### Items

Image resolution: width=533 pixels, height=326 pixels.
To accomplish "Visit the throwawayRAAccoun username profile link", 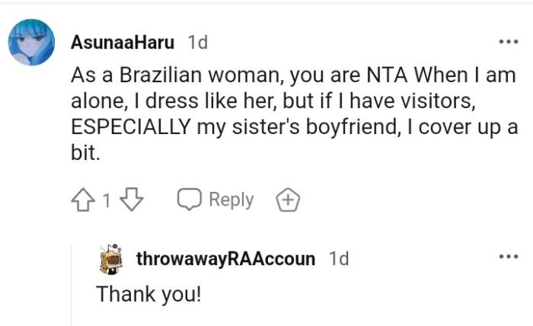I will coord(225,259).
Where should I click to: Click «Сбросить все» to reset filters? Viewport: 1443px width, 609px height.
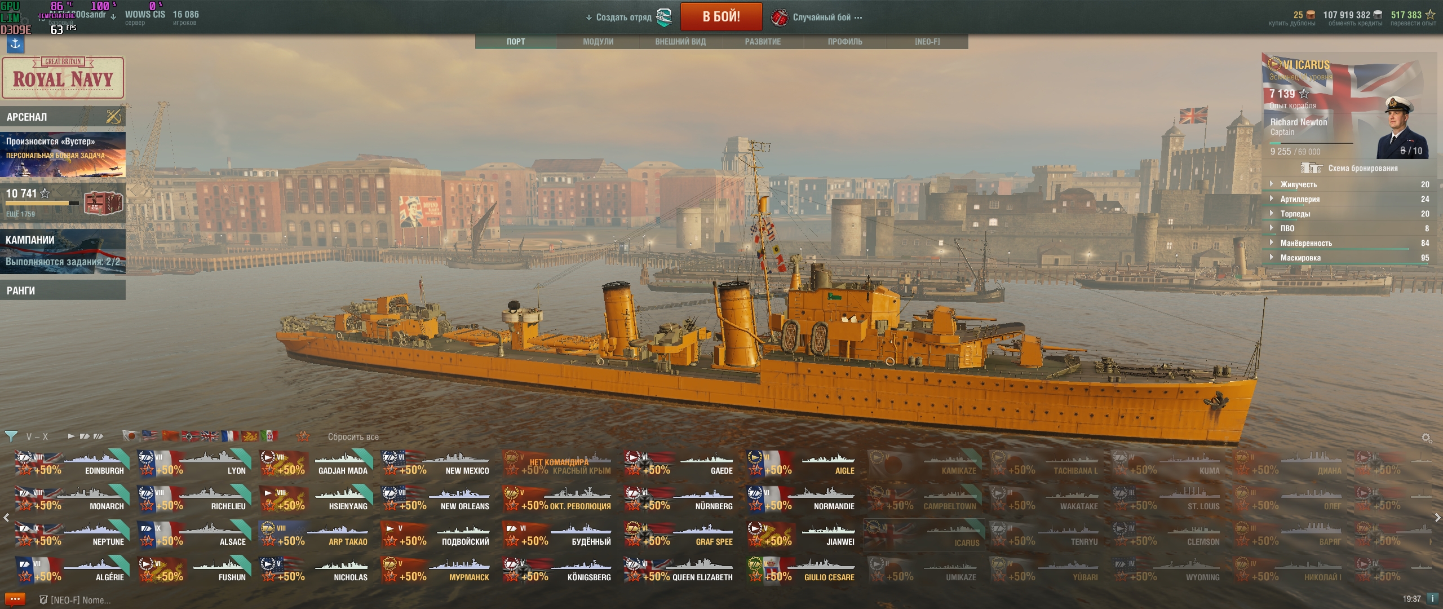click(x=353, y=437)
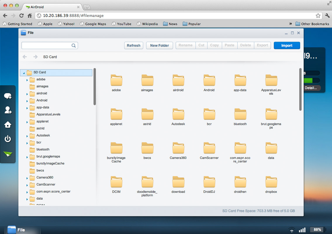Open the File window from the taskbar
332x234 pixels.
[x=18, y=230]
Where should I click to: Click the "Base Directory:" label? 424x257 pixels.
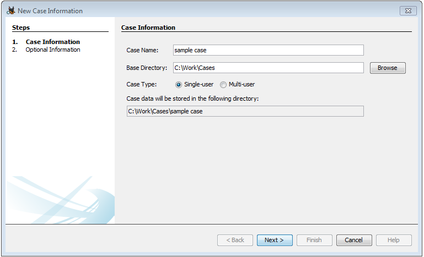[x=147, y=68]
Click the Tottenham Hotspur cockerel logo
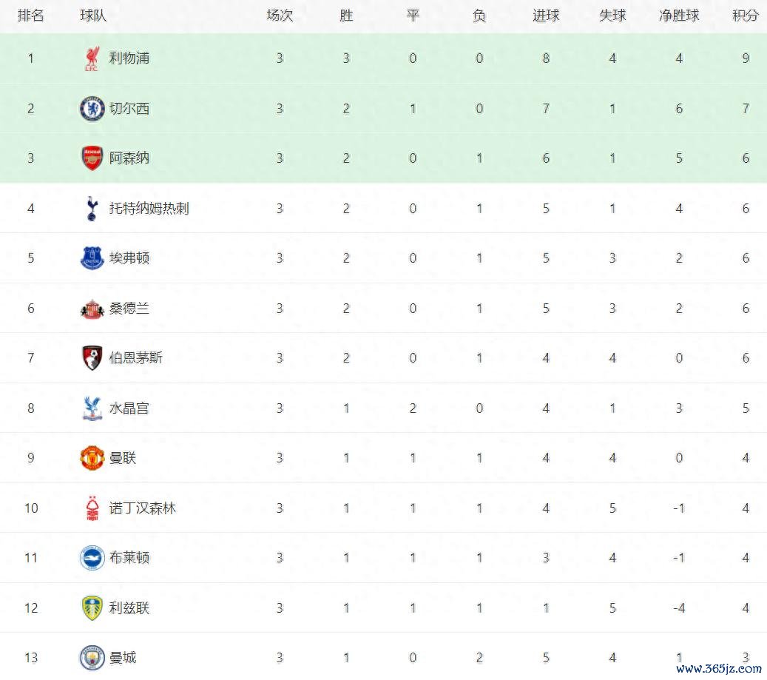767x680 pixels. point(92,209)
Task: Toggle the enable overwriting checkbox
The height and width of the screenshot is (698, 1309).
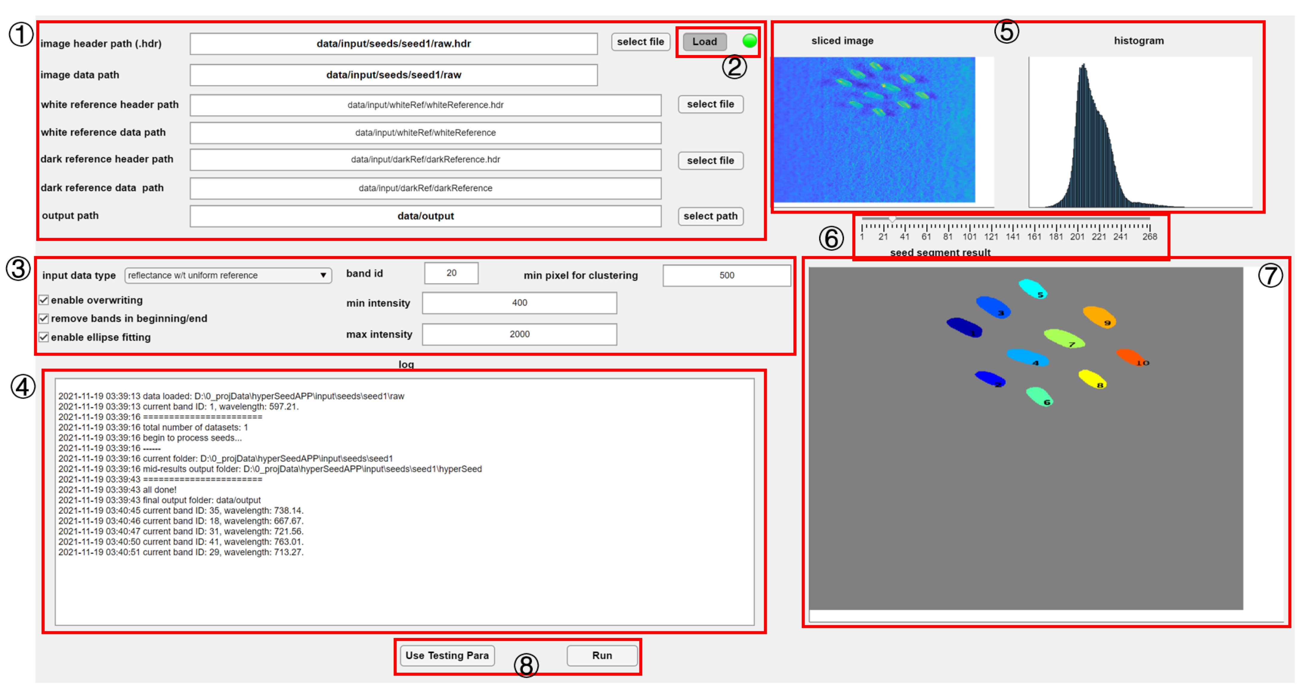Action: pyautogui.click(x=44, y=300)

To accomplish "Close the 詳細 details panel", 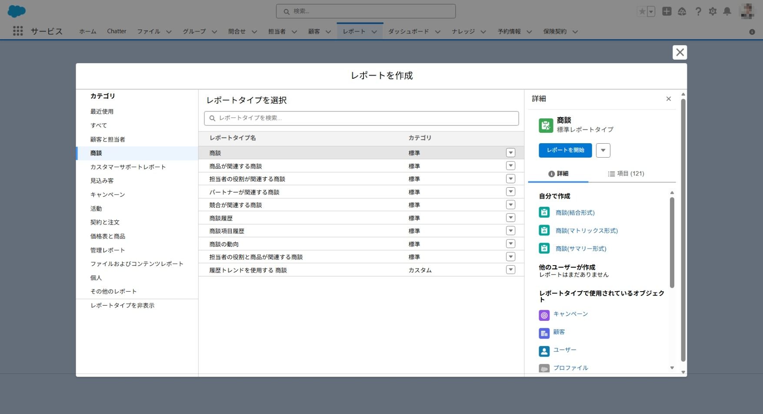I will point(668,99).
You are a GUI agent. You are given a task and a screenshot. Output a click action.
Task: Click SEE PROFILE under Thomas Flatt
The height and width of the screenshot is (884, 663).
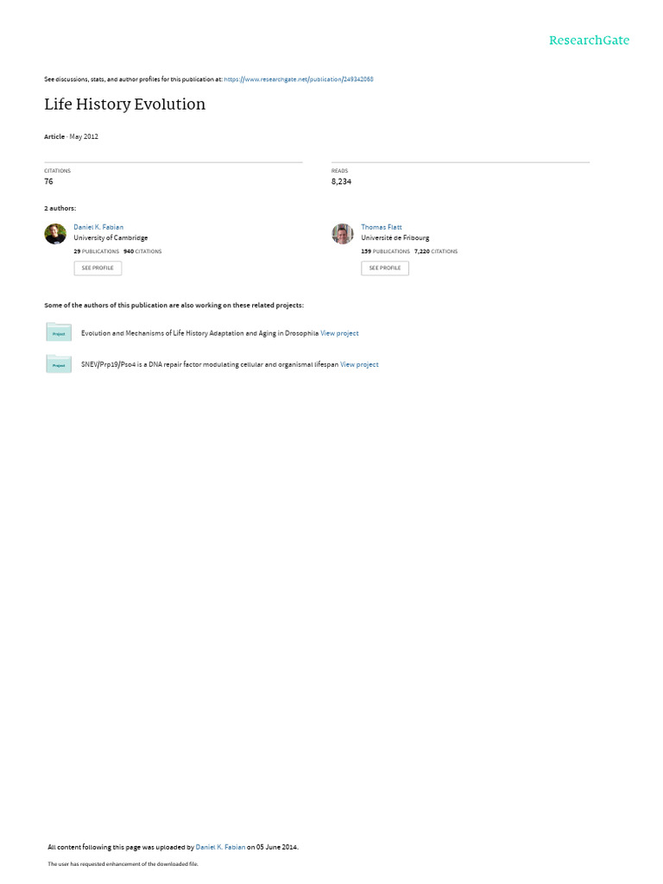(x=384, y=268)
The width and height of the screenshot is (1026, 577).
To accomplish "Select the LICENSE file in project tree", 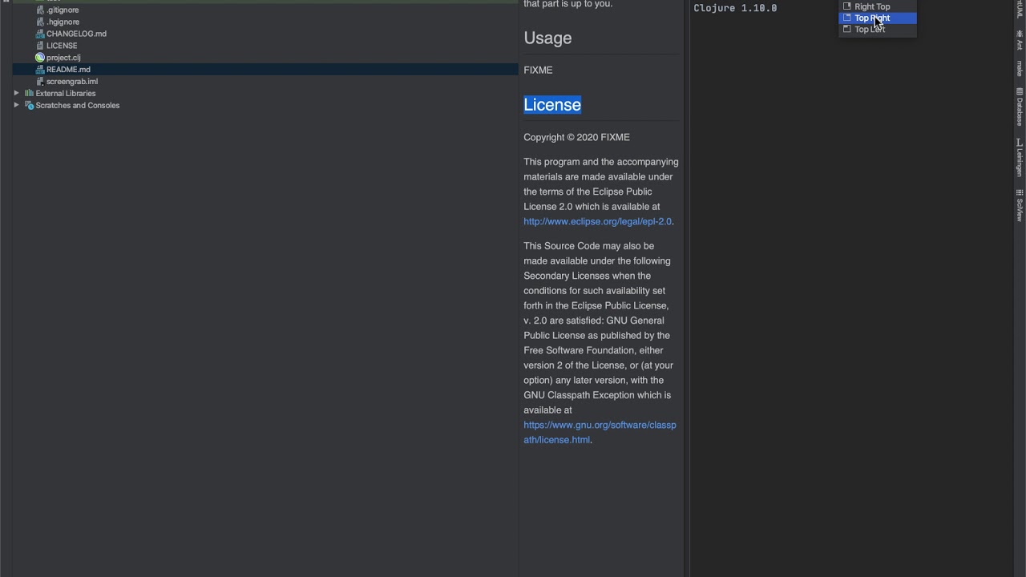I will [62, 46].
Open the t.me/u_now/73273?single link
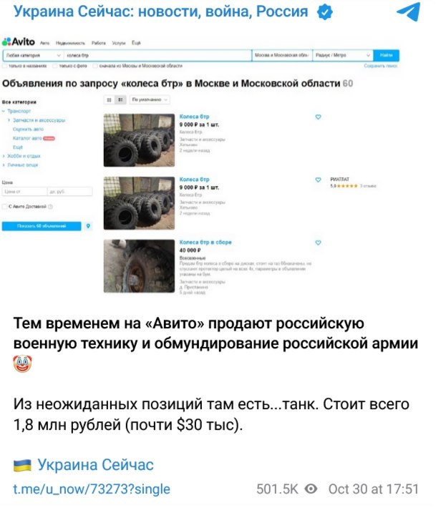The width and height of the screenshot is (436, 510). point(92,489)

######

Written problem: Copy out the stretch of the material from the line that contains "Where should I click to: Click the" through the line that contains "767x680 pixels. point(92,209)", swapping "cockerel logo" for "crest" and keeping everything else the same. Omit the pictures.

Solution for this task:
Where should I click to: Click the "Base Directory:" label? 424x257 pixels.
[x=147, y=68]
Click the Tottenham Hotspur crest
767x680 pixels. point(92,209)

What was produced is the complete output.